The Spark

the Voice of
The Communist League of Revolutionary Workers–Internationalist

“The emancipation of the working class will only be achieved by the working class itself.”
— Karl Marx

SPARK ‘End of Winter’ Dinner

Mar 31, 2008

In the middle of March, workers from Ford Rouge, Ford Saline, Ford Sterling Heights, the State of Michigan, the Michigan Department of Mental Health, Blue Cross, the Post Office, Chrysler Warren Truck, Chrysler Trenton Engine, several General Motors plants, General Motors retirees, small auto parts plants and repair shops, the Detroit Department of Transportation, Taco Bell, CVS Drugstore, and teachers from various public school systems, among others, gathered in Detroit to share a meal with the SPARK.

It was the first barbecue of this long, cold and snowy winter, chasing the winter blues away with ribs and chicken, plus fresh green beans, creamed corn, mac & cheese, as well as salads and casseroles, plus those divine desserts everyone comes back for.

We laughed at ourselves in “Creature Comforts,” the Claymation talking animal series, by the same people who made Wallace & Grommit films. We gathered around to see Sparky the robot, a robot which let us understand a little more about what robots can do, as well as what they can’t do–and how they are misused today. We listened to and watched the video made during a concert by Grammy award winner Herbie Hancock, and we laughed as the SPARK Sunday Night Comedy Troupe gave us their version of the current election campaign. But the highlight of the meeting was “The State of the Working Class” address.

We reprint excerpts of the speech below, for all our friends and supporters who were not able to make it.

Let’s talk about the situation of the working class. Only one way to describe it–it’s an outrage!

We are entering the sixth year of the war in Iraq and we are in the seventh year of the war in Afghanistan–with no end in sight. The only war longer was the Viet Nam war, and these two wars threaten to break that deadly record.

And why? Why are we in these wars? Only so big oil companies can control the oil of the whole Middle East. While companies like Halliburton make out like the bandits they are, Iraqis continue to be killed, by the hundreds of thousands. The lives of Afghan people are being driven back to the days of the Middle Ages. And U.S. troops continue to be killed–almost 4,500 in the two wars–or suffer permanent injuries to their bodies and to their minds....

Working people pay the price for these wars–and not just in lives lost, but in hundreds of billion of dollars spent on war that could have been used to address the problems we have here at home.

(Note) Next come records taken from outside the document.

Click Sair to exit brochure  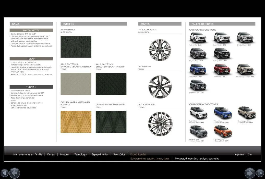(250, 154)
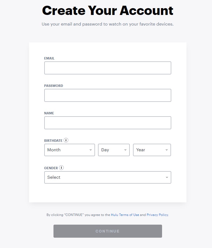Focus the Email input field
The width and height of the screenshot is (212, 248).
pos(107,68)
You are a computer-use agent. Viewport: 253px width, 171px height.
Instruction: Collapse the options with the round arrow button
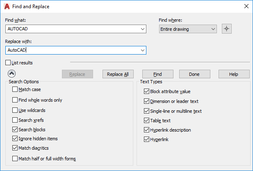tap(11, 74)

And we have plenty of problems.

Jobs, for example–we’re losing them–a half a million people left the work force last month, most because they were laid off and couldn’t find a job....

But even when we keep our jobs, we don’t keep our wages and benefits....

Our wages go down–but do prices? NO! Gasoline, gas and electric for our homes, bread, milk, meat, fruit and vegetables–you name it and the price went up.

Why? Because of shortages? NO! The oil companies even admit there is no shortage today. Prices are going up because speculators–including the oil companies themselves–are buying and selling and buying again and selling again, driving prices up with each sale.

The big money people did it to housing yesterday. Today, they are doing it to oil, wheat, corn, soybeans–and we pay the price at the pump or the grocery store or in homes lost to the fraud perpetrated by the banks and mortgage companies.

The capitalists’ system is in crisis today. And the capitalists even admit it. They say that some of the biggest banks could collapse. And yet they don’t stop doing what they’ve been doing. They continue to speculate, creating the possibility of an even bigger mess.

They can’t stop themselves.

As far as we’re concerned, it’s time that working people stepped up to stop them.

For that, we have to feel our common interests to support each other when someone is attacked; to join each other when some of us fight, like the workers at American Axle today.

We have the right to benefit from the fruits or our labor. But it will take the fight of all of us standing together.